Каменев, как можно заметить, восхваляет Шаховского за ту же «народность», столь ценимую публикой и в опере А. Ф. Малиновского.

В дальнейшем, в течение всего XIX века, на святках регулярно ставятся и печатаются пьесы, сценки, картинки, водевили, действие которых приурочивается к празднику. Приведу несколько примеров из этой многочисленной и, по существу, совершенно забытой группы текстов: «драматические сцены» П. П. Ершова «Ночь на Рождество» (1834)[272], анонимный водевиль «Приезд жениха, или Святочный вечер в купеческом доме» (1842)[273], «картина старинного быта» П. А. Каратыгина «Русские святки» (1856)[274], «зимняя сцена из русского быта» М. А. Стаховича «Святки» (1860)[275]; «святочная сцена из русского быта» В. А. Тихонова «Суженый-ряженый» (1896)[276] и многие другие. Некоторые святочные пьесы, не претендуя на сценическое воплощение, представляли собой тексты, написанные в драматургической форме, чаще всего — юмористические, как, например, антисемитская «фантастическая интермедия» В. П. Буренина «Маскарад под Новый год» (1885)[277] или же «комедия в одном действии» Р. А. Менделевича «Отъезд» — «святочная вариация» по комедии Грибоедова «Горе от ума»[278].

Заключение

Литераторами XVIII века были сделаны первые шаги на пути создания литературных произведений на святочные сюжеты. В этот период начинается обработка устных рассказов анекдотического характера, в основе которых лежат события, свойственные именно святочному времени («Повесть о Фроле Скобееве»), и народных святочных историй-быличек («святочные истории» Чулкова). Интерес к святкам драматургов конца XVIII века объясняется той идеализацией народной культуры, которая характерна для периода формирования романтических представлений и выработки концепции народности в литературе и искусстве. Святки рассматриваются здесь как средоточие русской национальной жизни, как время-утопия, когда эта жизнь проявляет себя не только в наиболее характерных и ярких, но и в своих лучших чертах. Оформление святочных текстов в самостоятельный жанр наблюдается на более позднем этапе — на протяжении нескольких последующих десятилетий. Позже возникает и сам термин, ставший универсальным для жанрового обозначения повествования со святочным сюжетом. Как протекал этот сложный и долгий процесс, будет показано в следующих главах.

◆ ◆ ◆

**Задание**
Чем, согласно отрывку, объясняется интерес драматургов конца XVIII века к святкам? Ответьте одним–тремя предложениями. Эти данные никак не связаны с отрывком.

**Представленные данные**
◆ ◆ ◆

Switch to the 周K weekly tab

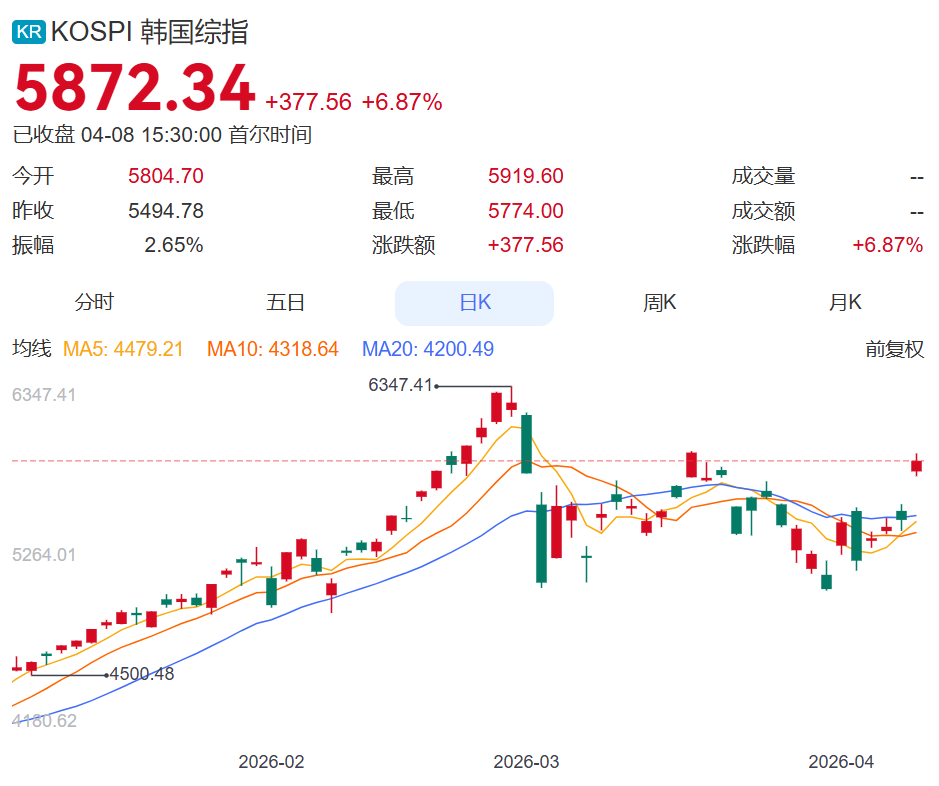(659, 301)
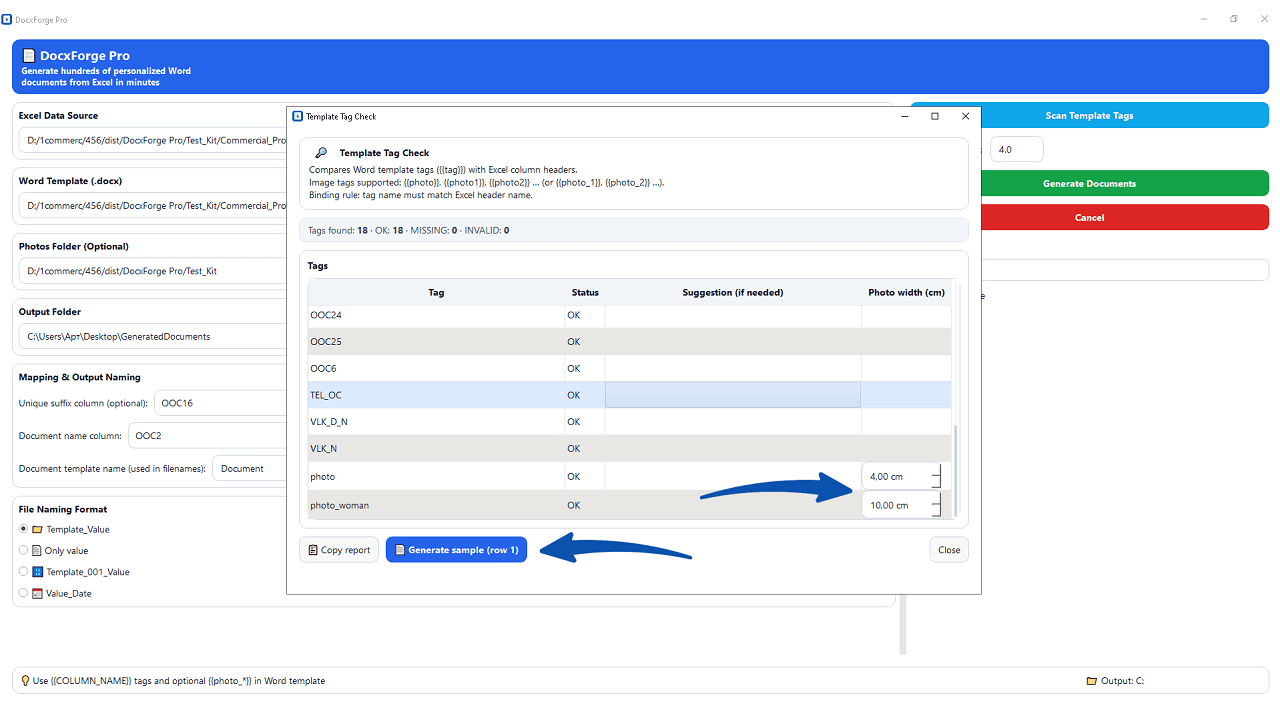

◆ ◆ ◆

**Выполненное задание**
Этот интерес объясняется идеализацией народной культуры, характерной для периода формирования романтических представлений и выработки концепции народности в литературе и искусстве. Святки при этом рассматривались как средоточие русской национальной жизни, как время-утопия, когда эта жизнь проявляет себя в самых характерных, ярких и лучших чертах.